## The task:
Look for the line that has "Task: Click the add member icon" in the material below; please repeat it and every line after it, exactly, up to and including the line that has "Task: Collapse the", and nothing else.

## Information:

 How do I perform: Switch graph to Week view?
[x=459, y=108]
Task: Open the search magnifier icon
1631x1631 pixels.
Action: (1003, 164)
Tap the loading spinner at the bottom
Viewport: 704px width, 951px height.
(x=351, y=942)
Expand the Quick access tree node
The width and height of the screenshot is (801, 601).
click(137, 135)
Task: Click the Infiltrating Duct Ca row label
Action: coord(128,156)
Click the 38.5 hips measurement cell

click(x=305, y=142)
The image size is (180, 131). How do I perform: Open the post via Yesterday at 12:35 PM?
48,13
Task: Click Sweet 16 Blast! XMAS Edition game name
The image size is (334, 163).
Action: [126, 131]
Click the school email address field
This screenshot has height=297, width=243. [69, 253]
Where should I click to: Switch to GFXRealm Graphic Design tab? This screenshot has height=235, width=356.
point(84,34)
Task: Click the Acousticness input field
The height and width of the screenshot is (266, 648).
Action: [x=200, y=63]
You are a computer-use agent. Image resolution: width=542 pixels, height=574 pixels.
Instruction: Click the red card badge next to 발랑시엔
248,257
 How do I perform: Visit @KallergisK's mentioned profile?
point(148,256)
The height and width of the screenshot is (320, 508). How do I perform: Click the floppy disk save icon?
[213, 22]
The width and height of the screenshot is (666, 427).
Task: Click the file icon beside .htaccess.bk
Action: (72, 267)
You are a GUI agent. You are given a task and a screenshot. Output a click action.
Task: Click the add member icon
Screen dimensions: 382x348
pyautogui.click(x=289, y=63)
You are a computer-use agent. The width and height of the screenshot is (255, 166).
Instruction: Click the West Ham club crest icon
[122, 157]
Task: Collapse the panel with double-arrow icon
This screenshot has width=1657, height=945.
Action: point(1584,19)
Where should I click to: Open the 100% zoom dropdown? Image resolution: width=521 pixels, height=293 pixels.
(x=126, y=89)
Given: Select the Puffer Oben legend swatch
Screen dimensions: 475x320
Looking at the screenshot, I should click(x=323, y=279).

## Worked solution:
Task: Click the add member icon
Screen dimensions: 382x348
pyautogui.click(x=289, y=63)
You are a computer-use agent. The width and height of the screenshot is (255, 166).
Instruction: Click the West Ham club crest icon
[122, 157]
Task: Collapse the panel with double-arrow icon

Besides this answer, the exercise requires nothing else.